[Start of section]
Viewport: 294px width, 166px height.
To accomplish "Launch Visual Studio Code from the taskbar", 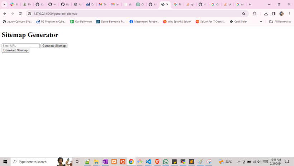I will pos(148,162).
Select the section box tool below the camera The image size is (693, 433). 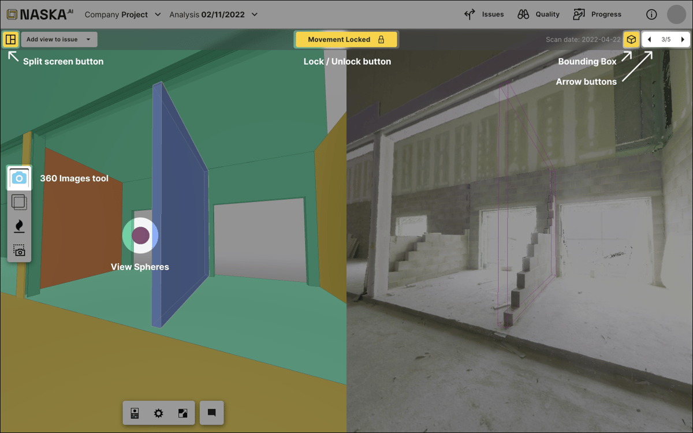[19, 202]
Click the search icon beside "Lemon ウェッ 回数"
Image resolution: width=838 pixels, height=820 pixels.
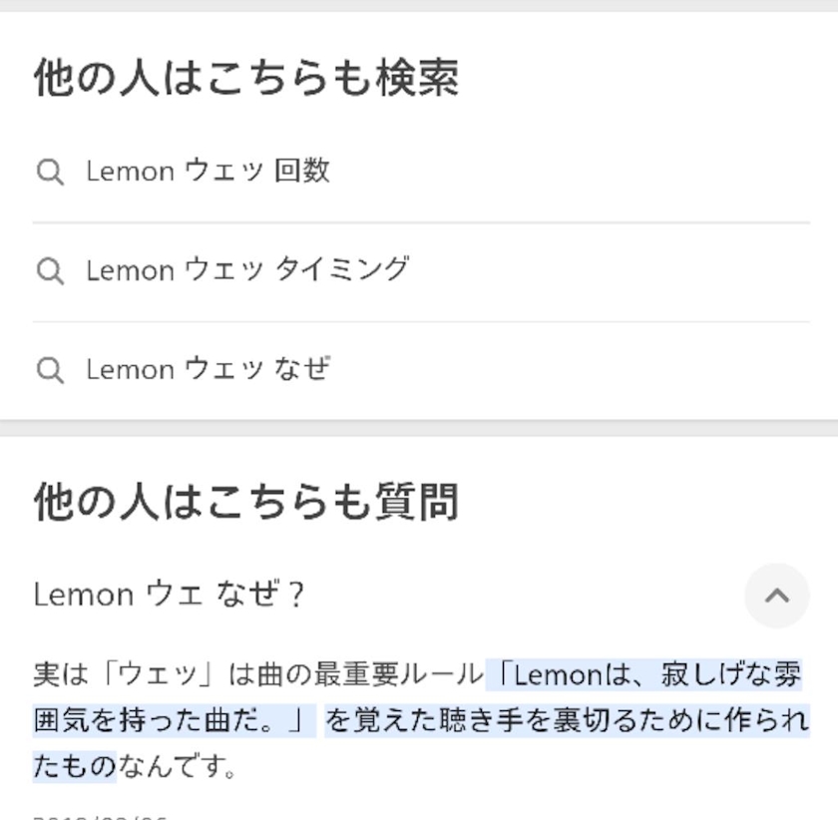pyautogui.click(x=50, y=172)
[End of section]
Retyped exactly, the lines from the one holding "Image resolution: width=838" through the last line of the data above are the whole answer. Pictures stay out.

Image resolution: width=838 pixels, height=820 pixels.
pyautogui.click(x=50, y=172)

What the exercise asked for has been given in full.